The penultimate son will be assigned to: N- 1+N/6 horses.
The penultimate son will be assigned to: the sum of the number of horses assigned to the last two sons after N-2+/6.
= N-2+(2N- 1+N/6)/6 = N-2+( 13N-6)/36
And so on, the fourth son from the bottom. ...

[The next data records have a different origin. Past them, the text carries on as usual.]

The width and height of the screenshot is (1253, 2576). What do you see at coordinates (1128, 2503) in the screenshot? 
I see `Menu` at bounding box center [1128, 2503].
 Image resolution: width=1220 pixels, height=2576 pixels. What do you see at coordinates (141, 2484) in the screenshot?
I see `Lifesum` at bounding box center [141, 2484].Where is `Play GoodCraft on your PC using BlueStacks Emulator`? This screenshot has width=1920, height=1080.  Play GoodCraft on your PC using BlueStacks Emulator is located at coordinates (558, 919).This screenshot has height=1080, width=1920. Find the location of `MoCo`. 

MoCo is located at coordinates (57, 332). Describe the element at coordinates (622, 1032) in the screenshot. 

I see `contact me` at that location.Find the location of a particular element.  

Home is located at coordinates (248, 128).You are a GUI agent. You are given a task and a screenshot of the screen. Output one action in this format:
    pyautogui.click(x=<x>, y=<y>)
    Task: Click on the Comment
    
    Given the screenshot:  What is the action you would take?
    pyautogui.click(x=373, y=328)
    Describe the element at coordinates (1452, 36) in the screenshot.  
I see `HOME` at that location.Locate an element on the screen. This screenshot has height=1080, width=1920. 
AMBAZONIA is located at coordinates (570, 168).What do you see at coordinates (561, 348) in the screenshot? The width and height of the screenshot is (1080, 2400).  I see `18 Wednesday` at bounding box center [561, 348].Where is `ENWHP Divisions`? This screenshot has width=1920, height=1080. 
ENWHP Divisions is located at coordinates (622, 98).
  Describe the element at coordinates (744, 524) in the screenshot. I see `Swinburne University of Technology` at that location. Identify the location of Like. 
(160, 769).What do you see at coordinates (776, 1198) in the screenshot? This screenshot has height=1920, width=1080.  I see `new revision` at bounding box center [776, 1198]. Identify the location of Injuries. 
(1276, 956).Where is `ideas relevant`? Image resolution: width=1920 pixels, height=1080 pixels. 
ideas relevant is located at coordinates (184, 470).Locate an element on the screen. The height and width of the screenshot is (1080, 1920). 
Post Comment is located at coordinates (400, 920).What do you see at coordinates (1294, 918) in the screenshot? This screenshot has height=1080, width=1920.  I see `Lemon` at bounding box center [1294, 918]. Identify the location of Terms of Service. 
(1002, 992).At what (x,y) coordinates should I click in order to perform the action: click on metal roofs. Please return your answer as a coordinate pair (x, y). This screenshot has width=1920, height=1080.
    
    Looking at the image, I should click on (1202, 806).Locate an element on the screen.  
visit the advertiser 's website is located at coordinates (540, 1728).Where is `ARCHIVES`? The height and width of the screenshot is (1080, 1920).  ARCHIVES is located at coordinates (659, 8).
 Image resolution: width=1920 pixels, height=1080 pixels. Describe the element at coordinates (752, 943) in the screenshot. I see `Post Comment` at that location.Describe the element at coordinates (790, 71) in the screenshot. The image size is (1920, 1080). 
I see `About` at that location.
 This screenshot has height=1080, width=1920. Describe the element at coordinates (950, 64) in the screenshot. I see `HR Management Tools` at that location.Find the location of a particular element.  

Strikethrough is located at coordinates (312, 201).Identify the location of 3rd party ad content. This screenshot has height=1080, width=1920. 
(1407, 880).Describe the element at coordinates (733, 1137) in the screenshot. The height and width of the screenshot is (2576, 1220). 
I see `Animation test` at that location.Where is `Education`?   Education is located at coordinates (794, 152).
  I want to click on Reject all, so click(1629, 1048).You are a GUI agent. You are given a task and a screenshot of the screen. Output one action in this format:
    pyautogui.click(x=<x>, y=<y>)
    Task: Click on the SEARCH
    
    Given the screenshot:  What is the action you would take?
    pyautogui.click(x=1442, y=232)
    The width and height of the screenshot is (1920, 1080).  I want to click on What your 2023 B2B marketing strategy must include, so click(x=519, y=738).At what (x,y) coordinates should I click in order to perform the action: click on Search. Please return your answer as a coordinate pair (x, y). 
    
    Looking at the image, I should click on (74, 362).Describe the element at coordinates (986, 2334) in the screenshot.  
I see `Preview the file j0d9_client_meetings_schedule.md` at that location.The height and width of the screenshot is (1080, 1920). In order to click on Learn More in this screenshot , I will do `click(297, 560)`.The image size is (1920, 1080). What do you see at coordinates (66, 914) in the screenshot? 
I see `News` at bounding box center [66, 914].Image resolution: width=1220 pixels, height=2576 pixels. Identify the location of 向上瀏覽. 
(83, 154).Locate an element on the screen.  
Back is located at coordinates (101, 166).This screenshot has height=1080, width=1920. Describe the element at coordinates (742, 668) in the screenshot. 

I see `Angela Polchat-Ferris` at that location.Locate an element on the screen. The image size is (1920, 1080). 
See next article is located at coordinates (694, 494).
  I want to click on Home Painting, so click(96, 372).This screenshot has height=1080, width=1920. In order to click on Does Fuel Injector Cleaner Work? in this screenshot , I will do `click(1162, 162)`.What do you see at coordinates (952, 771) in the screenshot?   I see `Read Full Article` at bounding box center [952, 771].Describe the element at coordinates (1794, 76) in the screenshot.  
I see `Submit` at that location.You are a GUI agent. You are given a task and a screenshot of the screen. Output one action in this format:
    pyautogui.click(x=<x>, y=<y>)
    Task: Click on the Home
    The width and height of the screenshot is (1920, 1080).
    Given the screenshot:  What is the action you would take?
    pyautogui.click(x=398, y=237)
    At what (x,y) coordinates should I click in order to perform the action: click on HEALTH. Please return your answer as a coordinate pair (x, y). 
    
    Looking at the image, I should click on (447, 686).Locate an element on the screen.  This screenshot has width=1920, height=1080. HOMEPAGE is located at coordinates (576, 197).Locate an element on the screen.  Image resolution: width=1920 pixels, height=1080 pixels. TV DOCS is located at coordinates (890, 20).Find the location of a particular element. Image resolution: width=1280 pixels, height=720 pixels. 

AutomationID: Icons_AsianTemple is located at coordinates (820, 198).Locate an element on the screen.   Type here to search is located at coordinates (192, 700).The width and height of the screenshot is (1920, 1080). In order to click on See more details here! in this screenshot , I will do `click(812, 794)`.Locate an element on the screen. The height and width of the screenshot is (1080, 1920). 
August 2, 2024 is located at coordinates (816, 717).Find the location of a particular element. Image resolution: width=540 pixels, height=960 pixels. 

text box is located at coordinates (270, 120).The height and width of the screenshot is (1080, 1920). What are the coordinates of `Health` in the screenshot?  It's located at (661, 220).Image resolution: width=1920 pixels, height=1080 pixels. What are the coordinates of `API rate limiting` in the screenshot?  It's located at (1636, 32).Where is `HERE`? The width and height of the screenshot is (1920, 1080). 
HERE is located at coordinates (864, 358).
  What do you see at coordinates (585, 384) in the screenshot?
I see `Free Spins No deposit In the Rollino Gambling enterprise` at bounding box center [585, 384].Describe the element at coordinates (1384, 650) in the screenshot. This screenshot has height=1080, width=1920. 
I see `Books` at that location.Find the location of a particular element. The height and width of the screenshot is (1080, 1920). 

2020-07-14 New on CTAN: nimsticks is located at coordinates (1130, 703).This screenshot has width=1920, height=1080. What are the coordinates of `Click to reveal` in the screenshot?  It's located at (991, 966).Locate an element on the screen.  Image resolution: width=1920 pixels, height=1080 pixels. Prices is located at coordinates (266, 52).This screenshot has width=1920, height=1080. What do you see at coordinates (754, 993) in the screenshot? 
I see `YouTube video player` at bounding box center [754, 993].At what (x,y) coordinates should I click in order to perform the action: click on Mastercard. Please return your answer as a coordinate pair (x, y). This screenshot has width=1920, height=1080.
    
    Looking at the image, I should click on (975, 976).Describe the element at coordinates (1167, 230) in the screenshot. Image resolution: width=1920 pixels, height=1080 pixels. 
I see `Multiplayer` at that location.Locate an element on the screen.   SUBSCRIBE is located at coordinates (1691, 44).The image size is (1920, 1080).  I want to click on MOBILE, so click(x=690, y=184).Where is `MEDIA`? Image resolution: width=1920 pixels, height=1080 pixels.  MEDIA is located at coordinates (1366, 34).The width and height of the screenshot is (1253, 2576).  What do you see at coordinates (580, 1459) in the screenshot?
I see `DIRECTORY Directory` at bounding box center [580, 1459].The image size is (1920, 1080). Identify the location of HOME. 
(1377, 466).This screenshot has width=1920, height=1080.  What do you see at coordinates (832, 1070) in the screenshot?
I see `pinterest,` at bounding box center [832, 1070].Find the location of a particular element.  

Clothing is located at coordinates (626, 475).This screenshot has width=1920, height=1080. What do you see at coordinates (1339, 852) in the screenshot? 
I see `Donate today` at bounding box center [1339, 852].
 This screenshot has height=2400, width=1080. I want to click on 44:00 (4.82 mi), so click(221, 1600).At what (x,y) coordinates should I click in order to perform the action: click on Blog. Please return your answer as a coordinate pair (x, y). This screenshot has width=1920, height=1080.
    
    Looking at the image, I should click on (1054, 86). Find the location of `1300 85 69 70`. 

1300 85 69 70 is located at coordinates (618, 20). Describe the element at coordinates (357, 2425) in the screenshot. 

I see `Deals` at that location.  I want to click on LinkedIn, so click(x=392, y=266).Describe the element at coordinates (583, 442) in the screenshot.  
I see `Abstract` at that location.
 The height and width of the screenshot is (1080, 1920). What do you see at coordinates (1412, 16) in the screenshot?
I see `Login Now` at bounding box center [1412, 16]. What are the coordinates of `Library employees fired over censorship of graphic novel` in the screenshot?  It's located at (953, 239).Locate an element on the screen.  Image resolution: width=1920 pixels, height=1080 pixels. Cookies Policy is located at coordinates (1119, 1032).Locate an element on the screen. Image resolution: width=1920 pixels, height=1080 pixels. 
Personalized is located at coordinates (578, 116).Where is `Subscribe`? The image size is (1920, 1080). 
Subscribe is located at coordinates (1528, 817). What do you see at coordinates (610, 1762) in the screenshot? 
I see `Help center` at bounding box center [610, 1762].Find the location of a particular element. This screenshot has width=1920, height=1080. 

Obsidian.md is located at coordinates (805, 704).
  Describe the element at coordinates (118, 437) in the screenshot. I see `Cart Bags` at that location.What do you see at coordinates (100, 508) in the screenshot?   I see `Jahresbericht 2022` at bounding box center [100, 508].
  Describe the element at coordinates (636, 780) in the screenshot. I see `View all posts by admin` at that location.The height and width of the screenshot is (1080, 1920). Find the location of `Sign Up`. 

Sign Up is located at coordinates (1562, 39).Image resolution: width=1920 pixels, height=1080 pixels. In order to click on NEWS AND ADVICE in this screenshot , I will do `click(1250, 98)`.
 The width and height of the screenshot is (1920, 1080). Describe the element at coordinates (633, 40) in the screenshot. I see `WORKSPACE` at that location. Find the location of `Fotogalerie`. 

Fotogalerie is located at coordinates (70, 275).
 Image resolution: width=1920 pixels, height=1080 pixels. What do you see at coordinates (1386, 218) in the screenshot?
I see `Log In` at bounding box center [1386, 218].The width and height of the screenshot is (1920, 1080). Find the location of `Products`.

At least ensure that the penultimate son is assigned an integer, then N/6 is an integer, and n must be an integer multiple of 6. Let N = 6M, where M= 1, 2,3.
At least make sure that the penultimate son is assigned an integer, then (13N-6)/36 is an integer.
Let (13N-6)/36 = k, where K = 1, 2,3. ...
13N-6 = 36K
13N = 6(6K+ 1)
13M = 6K+ 1
The integer solution of this equation is
M= 1、K=2
M=7、K= 15
M= 13、K=28
……
When M=7, N=6M=42, that is, the elderly have 42 sons, which is unreasonable in real life. At the same time, there is no guarantee that the number of horses allocated by the penultimate son is an integer.
When M= 13 N=78, there is no guarantee that the penultimate son will get an integer number of horses.
In short, after incomplete induction, only M= 1 and N=6 are reasonable.
That is, * * * has six sons. The number of horses is:
Liuzi: 6+0/7 = 6.
Fifth son: 5+6/6 = 6.
Four sons: 4+(6+6)/6 = 6.
Third son: 3+(6+6+6)/6 = 6.
Second son: 2+6*4/6 = 6.
1 sub: 1+6 * 5/6 = 6.
There are 36 horses above.
From front to back:
Son 1: 1+35/7 = 6.
Second son: 2+28/7 = 6
The third son: 3+2 1/7 = 6.
Fourth son: 4+ 14/7 = 6.
Fifth son: 5+7/7 = 6
Liuzi: 6+0/7 = 6.
===================================
Modifications and supplements:
The son of N- 1 took the horse of N- 1 first, and then took the 1/7 of the rest of the horses. This means that 6/7 of the remaining horses will be left to the nth son. 1/7 is 6/7 of 1/6, and the nth son got n horses, so it is N- 1+N/6.